## TASKS AND EXERCISES
**a.** In the article about FibroBiologics, which equity crowdfunding platform is the company's campaign on?
**b.** Rewrite the part of the FibroBiologics article starting with "FibroBiologics, which is" and going on through "life, and cancer.", putting "wealth" in place of "net worth".

You can now hop online and invest in this promising cell therapy startup. Photo via Getty Images

A clinical-stage company headquartered in Houston has opened an online funding campaign.

FibroBiologics, which is developing fibroblast cell-based therapeutics for chronic diseases, launched a campaign with equity crowdfunding platform StartEngine. The platform lets anyone — regardless of their net worth or income level — to invest in securities issued by startups.

The funding, according to a press release, will be used to support ongoing operations of Fibrobiologics and advance its clinical programs in multiple sclerosis, degenerative disc disease, wound care, extension of life, and cancer.

"We're excited to partner with StartEngine on this campaign. StartEngine has over 600,000 investors as part of their community and has raised over half a billion dollars for its clients," says FibroBiologics' Founder and CEO Pete O'Heeron, in the release.

"This is an exciting time at FibroBiologics as we continue progressing our clinical pipeline and developing innovative therapies to treat chronic diseases," he continues. "This new funding will fuel our growth in the lab and bring us one step closer to commercialization."

## MATERIAL SHOWN
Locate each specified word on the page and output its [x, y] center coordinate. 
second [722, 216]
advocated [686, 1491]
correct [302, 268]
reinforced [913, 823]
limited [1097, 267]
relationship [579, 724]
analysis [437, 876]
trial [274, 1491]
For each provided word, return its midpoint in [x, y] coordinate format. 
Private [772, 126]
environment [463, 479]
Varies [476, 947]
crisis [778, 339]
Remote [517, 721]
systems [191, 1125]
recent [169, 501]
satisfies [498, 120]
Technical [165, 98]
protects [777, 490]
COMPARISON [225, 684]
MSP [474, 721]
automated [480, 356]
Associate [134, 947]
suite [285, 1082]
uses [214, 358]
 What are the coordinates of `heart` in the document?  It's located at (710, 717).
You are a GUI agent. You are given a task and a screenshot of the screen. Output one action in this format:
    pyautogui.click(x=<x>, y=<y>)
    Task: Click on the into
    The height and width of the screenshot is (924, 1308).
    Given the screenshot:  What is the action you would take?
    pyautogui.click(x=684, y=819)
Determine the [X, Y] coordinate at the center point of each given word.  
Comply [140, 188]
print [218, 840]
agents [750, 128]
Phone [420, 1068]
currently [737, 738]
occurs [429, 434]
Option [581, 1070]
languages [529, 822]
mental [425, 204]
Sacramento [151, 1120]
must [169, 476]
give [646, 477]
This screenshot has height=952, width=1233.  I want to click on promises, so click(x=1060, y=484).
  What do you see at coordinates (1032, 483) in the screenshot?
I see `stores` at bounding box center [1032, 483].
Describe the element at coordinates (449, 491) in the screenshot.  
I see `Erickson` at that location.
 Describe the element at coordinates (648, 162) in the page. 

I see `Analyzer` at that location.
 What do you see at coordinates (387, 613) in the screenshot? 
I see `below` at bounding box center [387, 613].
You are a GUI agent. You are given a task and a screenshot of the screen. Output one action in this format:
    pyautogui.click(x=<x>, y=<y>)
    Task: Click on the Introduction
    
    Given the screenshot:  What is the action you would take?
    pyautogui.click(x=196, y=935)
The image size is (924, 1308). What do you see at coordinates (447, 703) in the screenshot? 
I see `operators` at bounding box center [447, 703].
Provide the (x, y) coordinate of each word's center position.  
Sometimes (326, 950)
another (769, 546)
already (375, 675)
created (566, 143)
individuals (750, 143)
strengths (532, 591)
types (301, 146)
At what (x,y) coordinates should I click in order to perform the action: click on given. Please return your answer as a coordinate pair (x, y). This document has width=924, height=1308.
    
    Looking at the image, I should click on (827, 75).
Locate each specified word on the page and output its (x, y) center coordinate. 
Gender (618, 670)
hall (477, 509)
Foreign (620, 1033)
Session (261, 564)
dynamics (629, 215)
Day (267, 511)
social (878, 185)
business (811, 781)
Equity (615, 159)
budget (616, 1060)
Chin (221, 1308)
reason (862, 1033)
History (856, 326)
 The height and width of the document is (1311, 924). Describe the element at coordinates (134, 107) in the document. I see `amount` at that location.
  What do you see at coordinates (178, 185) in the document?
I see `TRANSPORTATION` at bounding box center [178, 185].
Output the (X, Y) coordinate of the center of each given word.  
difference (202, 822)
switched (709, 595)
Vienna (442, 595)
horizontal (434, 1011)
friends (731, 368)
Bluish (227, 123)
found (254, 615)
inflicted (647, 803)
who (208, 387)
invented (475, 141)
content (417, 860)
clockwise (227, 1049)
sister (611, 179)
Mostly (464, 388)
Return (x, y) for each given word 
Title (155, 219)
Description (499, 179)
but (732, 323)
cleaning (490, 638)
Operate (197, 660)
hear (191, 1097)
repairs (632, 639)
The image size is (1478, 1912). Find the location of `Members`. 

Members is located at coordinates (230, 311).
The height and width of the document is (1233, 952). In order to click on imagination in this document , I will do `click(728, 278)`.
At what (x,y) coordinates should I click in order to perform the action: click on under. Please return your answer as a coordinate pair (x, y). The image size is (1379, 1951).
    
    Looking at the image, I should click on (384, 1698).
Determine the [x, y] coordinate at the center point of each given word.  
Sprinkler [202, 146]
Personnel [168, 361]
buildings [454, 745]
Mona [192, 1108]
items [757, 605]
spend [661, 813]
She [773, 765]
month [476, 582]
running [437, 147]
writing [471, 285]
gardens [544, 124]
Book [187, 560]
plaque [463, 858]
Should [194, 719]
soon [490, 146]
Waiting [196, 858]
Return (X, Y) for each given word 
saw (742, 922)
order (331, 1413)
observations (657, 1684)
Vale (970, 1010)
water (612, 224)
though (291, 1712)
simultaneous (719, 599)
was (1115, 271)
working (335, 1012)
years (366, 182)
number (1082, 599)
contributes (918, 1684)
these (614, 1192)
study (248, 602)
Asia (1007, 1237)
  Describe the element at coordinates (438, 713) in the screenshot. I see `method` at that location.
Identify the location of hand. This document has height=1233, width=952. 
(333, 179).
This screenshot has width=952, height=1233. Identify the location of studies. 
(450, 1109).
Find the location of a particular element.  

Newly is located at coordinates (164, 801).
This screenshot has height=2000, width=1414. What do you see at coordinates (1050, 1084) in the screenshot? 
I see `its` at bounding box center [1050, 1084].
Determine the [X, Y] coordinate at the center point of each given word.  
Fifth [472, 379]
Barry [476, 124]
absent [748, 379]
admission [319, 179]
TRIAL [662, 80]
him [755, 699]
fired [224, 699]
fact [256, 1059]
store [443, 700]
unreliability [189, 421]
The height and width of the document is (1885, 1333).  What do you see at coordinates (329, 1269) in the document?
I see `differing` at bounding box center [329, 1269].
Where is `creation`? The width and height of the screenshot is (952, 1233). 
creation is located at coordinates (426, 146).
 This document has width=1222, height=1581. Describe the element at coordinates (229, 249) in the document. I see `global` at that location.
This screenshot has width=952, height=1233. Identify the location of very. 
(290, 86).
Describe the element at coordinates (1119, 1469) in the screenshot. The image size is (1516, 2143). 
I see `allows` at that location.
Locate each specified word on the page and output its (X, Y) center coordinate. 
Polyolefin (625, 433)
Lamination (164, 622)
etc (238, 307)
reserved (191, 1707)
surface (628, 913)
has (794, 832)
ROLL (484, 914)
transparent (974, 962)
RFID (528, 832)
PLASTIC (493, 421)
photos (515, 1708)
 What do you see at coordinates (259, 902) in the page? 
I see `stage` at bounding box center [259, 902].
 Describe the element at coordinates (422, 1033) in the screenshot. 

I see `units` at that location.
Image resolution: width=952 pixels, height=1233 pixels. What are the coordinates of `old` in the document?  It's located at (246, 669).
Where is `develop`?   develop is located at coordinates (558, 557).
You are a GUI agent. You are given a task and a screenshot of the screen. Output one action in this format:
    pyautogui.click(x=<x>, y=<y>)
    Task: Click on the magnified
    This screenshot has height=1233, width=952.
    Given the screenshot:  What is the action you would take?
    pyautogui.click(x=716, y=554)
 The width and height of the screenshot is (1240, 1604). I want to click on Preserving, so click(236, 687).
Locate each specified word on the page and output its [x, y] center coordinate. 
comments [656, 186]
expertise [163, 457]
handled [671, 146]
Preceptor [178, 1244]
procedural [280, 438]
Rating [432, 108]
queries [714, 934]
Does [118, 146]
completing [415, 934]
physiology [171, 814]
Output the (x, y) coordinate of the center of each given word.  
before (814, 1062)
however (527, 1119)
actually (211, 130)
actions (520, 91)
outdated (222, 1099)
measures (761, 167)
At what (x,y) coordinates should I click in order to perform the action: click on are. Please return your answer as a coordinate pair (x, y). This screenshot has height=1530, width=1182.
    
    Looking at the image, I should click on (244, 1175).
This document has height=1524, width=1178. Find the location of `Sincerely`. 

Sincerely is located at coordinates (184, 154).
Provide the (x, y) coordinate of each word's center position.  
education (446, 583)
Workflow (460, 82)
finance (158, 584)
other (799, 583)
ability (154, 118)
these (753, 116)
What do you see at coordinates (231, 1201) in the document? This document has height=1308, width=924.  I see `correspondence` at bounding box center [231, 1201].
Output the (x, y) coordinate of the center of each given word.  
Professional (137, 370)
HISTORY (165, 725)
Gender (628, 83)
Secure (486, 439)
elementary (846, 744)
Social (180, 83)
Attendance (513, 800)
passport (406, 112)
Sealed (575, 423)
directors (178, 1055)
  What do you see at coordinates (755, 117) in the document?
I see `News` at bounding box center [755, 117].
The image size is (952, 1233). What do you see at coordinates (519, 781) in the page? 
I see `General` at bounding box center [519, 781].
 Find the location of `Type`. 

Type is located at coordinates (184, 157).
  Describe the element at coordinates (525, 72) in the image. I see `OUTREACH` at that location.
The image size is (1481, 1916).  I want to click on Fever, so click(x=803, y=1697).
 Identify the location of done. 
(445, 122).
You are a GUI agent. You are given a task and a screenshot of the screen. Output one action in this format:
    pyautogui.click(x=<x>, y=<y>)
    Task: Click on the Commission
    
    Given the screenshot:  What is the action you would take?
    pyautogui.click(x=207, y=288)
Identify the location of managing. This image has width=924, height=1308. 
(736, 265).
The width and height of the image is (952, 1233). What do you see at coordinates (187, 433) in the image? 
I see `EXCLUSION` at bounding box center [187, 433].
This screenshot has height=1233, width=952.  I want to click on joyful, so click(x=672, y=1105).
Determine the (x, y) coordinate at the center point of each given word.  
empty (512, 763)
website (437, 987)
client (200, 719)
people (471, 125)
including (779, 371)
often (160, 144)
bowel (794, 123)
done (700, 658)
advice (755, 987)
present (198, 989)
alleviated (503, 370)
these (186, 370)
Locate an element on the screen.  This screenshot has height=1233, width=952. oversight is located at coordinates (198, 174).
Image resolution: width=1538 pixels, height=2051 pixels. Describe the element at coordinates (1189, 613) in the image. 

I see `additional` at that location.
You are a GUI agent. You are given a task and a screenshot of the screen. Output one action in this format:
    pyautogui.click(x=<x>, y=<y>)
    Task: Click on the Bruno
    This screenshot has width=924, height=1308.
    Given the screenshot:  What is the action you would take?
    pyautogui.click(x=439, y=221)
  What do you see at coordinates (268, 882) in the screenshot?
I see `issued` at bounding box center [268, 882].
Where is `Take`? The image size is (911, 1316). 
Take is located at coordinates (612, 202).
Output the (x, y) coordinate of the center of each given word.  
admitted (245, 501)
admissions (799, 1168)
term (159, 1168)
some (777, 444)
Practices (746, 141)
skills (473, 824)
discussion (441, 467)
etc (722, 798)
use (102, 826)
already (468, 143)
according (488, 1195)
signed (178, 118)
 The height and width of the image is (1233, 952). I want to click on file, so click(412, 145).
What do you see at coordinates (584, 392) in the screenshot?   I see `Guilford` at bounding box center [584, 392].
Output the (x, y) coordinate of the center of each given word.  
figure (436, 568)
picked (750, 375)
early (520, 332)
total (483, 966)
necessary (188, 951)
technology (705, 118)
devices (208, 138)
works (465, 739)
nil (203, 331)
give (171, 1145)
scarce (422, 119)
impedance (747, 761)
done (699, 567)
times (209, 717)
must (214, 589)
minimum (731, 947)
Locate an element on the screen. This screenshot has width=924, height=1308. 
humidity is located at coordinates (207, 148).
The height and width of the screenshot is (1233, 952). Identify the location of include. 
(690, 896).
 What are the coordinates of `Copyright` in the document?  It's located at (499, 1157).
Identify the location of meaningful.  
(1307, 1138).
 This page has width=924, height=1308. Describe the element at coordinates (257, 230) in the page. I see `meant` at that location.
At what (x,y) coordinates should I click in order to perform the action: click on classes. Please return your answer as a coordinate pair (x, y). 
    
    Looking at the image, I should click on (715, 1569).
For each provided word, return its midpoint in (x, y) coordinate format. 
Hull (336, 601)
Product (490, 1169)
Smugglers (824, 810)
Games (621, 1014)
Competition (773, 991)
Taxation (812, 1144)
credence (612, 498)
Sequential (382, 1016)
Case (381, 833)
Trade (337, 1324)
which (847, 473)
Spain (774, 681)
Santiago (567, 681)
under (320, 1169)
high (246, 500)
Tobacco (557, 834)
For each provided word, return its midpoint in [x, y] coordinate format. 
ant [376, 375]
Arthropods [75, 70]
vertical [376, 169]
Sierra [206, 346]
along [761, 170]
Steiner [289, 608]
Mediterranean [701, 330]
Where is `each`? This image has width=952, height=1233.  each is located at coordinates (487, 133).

## ANSWERS IN ORDER
**a.** StartEngine

**b.**
FibroBiologics, which is developing fibroblast cell-based therapeutics for chronic diseases, launched a campaign with equity crowdfunding platform StartEngine. The platform lets anyone — regardless of their wealth or income level — to invest in securities issued by startups.

The funding, according to a press release, will be used to support ongoing operations of Fibrobiologics and advance its clinical programs in multiple sclerosis, degenerative disc disease, wound care, extension of life, and cancer.